**** Excerpt to read ****
# 2012 Roubaix Pro Compact



## rob1208lv (May 8, 2009)

I have a 2011 Roubaix Pro Compact DA, I was just wondering if its a misprint or why is the heck does the 2012 Roubaix Pro DA come with Alloy Bars and my 2011 came with Carbon Expert bars? Seems like a down grade? the only other difference is the saddle's But al least they are both on a level playing feild. Thoughts?


----------



## rob1208lv (May 8, 2009)

Oh and BTW the 2012 MSRP is more than the 2011 was.. Confused?


----------



## PJ352 (Dec 5, 2007)

A number of RBR members have voiced concern over rising new bike prices along with lowering content - and not just pertaining to Specialized. 

Theories abound, but I attribute it to a lousy economy, which translates to manufacturers selling less bikes (and needing more profit on the ones they do sell) along with not wanting to keep inventory. Many of those ordering bikes have been given wait times in terms of months.

So... be happy you purchased when you did.


----------



## rob1208lv (May 8, 2009)

PJ352 said:


> A number of RBR members have voiced concern over rising new bike prices along with lowering content - and not just pertaining to Specialized.
> 
> Theories abound, but I attribute it to a lousy economy, which translates to manufacturers selling less bikes (and needing more profit on the ones they do sell) along with not wanting to keep inventory. Many of those ordering bikes have been given wait times in terms of months.
****
To-do list:
- A) In the Roubaix forum thread, what handlebars came on the 2011 Roubaix Pro Compact DA?
- B) Sum up the Roubaix forum thread in two sentences.
- C) Write a continuation of the Roubaix forum thread, starting after its last line.
The listing has no connection to the Roubaix forum thread.
**** Data excerpt ****
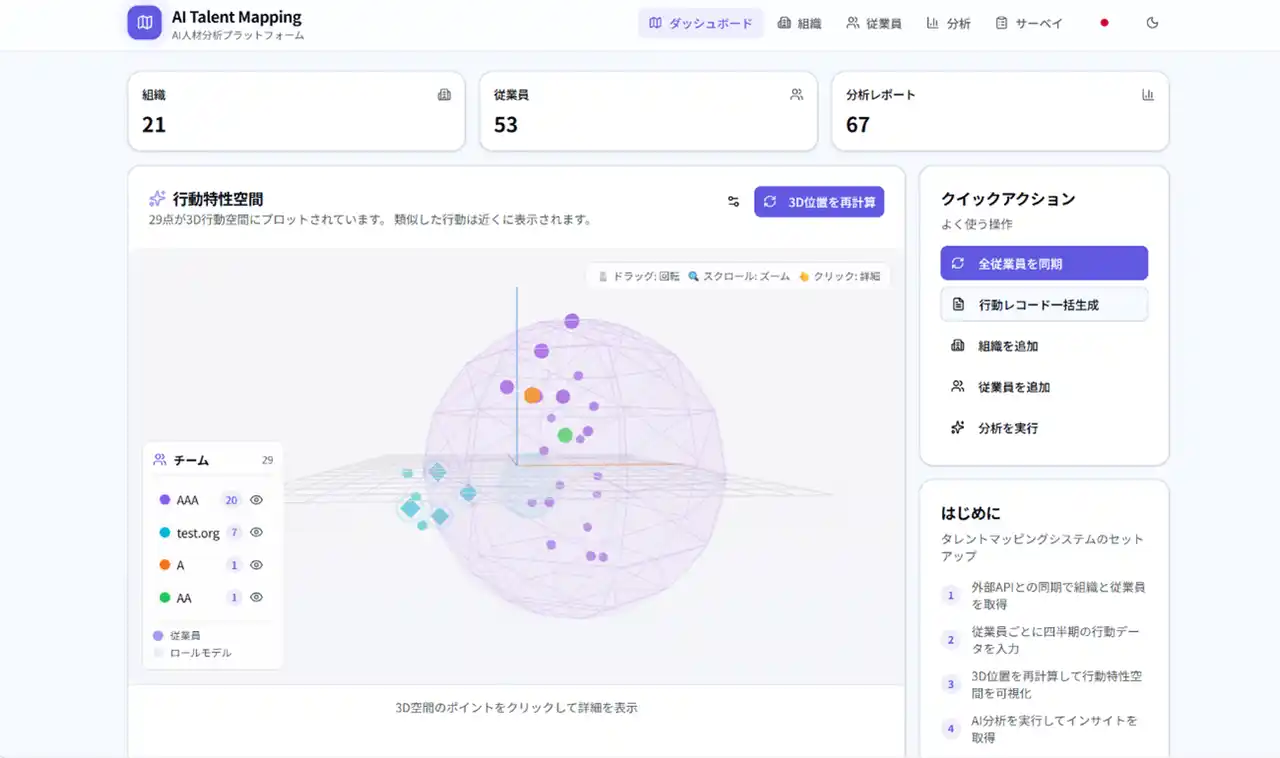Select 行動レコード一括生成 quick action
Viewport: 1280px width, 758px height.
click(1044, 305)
****
Set of answers:
- A) Carbon Expert bars.

- B) rob1208lv, who owns a 2011 Roubaix Pro Compact DA, asks why the 2012 version comes with alloy bars instead of carbon Expert bars even though its MSRP is higher. PJ352 says many RBR members have noticed rising prices with lower content, blames a lousy economy that has manufacturers selling fewer bikes, wanting more profit and avoiding inventory, and tells rob1208lv to be happy about buying when he did.

- C)
> 
> So... be happy you purchased when you did.


I would be happy but I have to return my 2011 for warranty and they are giving me a 2012, so I'm getting less of a bike. But at least it's brand new and hopefully ships correctly (internal housing issues)


----------



## PJ352 (Dec 5, 2007)

rob1208lv said:


> I would be happy but I have to return my 2011 for warranty and they are giving me a 2012, so I'm getting less of a bike. But at least it's brand new and hopefully ships correctly (internal housing issues)


You'd only be getting less of a bike if they were warrantying the entire bike. Normally, the frame/ fork gets replaced and your OE parts are swapped over. If that's the case, you're good, because the 2012 frameset is a carry over, including the internal cable routing.


----------



## rob1208lv (May 8, 2009)

PJ352 said:


> You'd only be getting less of a bike if they were warrantying the entire bike. Normally, the frame/ fork gets replaced and your OE parts are swapped over. If that's the case, you're good, because the 2012 frameset is a carry over, including the internal cable routing.


Normally but in my case it's whole bike for whole bike


----------



## PJ352 (Dec 5, 2007)

rob1208lv said:


> Normally but in my case it's whole bike for whole bike


Just curious... why is the entire bike being warrantied? No salvageable parts?


----------



## rob1208lv (May 8, 2009)

PJ352 said:


> Just curious... why is the entire bike being warrantied? No salvageable parts?


Not sure all I know is I get a brand new 2012 replacement in a week or so. 
So I guess I'll know then if the 2012 has alloy bars or if that's just a misprint ..


----------



## PJ352 (Dec 5, 2007)

rob1208lv said:


> Not sure all I know is I get a brand new 2012 replacement in a week or so.
> So I guess I'll know then if the 2012 has alloy bars or if that's just a misprint ..


Well, on the plus side Specialized is standing behind its products and warranty. Hope it all works out for you..


----------



## ukbloke (Sep 1, 2007)

Ask the LBS to swap over the handlebars and maybe the saddle for you?


----------



## stoodyj (Nov 27, 2011)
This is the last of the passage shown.